Siedziałam tam jak kołek i wgapiałam się w wyjście z jaskini. Byłam wściekła i smutna.Drago powiedział coś, co zapamiętam do końca życia. Po pierwsze nie jestem plotkarą. Ja tylko raz powiedziałam jak jest i to od razu świadczy o tym, że jestem plotkarą? Po drugie jeżeli chce być z Dante - droga wolna! Nie potrzebuję go, a jeśli chce to niech też weźmie szczeniaki! Nigdy nie chciałam mieć dzieci... Jakież to Dante może mieć problemy? Heh, przecież jest idealna!
   W tej chwili uświadomiłam sobie, że w ogóle jej nie znam. Tak na prawdę, to widziałam ją w życiu tylko raz.
   Jeśli chodzi o mnie i moje wady to mam tylko dwie: zazdrość i agresja. Myślałam, że mój związek z Drago będzie idealny, a tak na prawdę to jest katastrofa... Nie powinnam iść z nim do leża w ogóle go nie znając... Może e ogóle nie powinnam już z nim być?
   Swoją drogą byłam ciekawa gdzie polazł po naszej kłótni. Wyszłam ostrożnie z jaskini sprawdzając czy niekogo nie ma obok. Czułam wywietrzały zapach Drago i nikogo nie widziałam, więc chyba mogłam iść naprzód.
   Biegłam po zapachu basiora, który prowadził... do Krainy Smoków?! O nie, nie pójdę tam... Poczekam aż wróci. Ale... Jeżeli już nie wróci?
"Wtedy trudno" - rzekłam do siebie ostro.
Zaczęłam wracać do jaskini zrezygnowana z głową w dół. Ku mojemu zazkoczeniu zauważyłam biegnącą do mnie Aviri. Polubiłam tą waderę pomimo jej nieśmiałości.
- Alexis, co się stało - spytała zatroskanym głosem.
- Drago..on... Chyba ze sobą zerwaliśmy - zaczęłam płakać.
- Właśnie chciałam do ciebie iść... Chodź, opowiesz mi o tym u mnie w jaskini - rzekła i zaczęła powoli iść w kierunku swej jaskini, a ja poszłam za nią myśląc jeszcze o tym co się zdarzyłko jeszcze chwilę temu.

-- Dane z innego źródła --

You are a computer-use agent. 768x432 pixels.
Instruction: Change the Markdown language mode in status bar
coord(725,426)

Gdy już dotarłyśmy na miejsce położyłam się obok niej i znów zaczęłam płakać
-B..bo ppokłócilliśmyy się ooo Dd-dante... Był-łam oo n..nią zazdrosna. Niepotrzebnie, zupełnie! - krzyknęłam już nie wytrzymując.

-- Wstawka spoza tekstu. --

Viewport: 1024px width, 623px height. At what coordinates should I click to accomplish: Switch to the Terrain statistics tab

- Alexis, no już już, uspokój się, będzie dobrze. Zobaczysz! - zaczęła mnie pocieszać.
- N-nie nie będzie! - ryknęłam.
- Alexis? - to nie była już Aviri. To był...
- Drago! - krzyknęłam w niebo wzięta.
   Wstałam i pobiegłam jak wiatr do basiora, który stał na drugim końcu jaskini w wejściu. Skoczyłam na niego, a on pod wpływem mojego ciężaru przewrócił się.
- Kocham cię - popatrzyłam mu w oczy, mruknęłam, uśmiechnęłam się pod nosem i pocałowam go.
- Ja ciebie też - uśmiechnął się i zaczął łapczywie mnie całować.
Po dość krótkiej chwili zorientowałam się że nie jesteśmy sami. Wstałam zaczerwieniona ze wstydu, że Aviri to widziała i otrzepałam się z piasku. Zauważyłam, że Aviri również się zawstydziła.
- Avi, jeśli mogę tak na ciebie mówić... My już pójdziemy - spojrzałam na Drago - i dziękuję za to, że mnie u siebie ugościłaś - uśmiechnęłam się lekko.
Razem z Drago pokierowaliśmy się w kierunku naszej jaskini.
- Mówiłeś to o Dante na serio? - wreszcie odważyłam się go o to zapytać.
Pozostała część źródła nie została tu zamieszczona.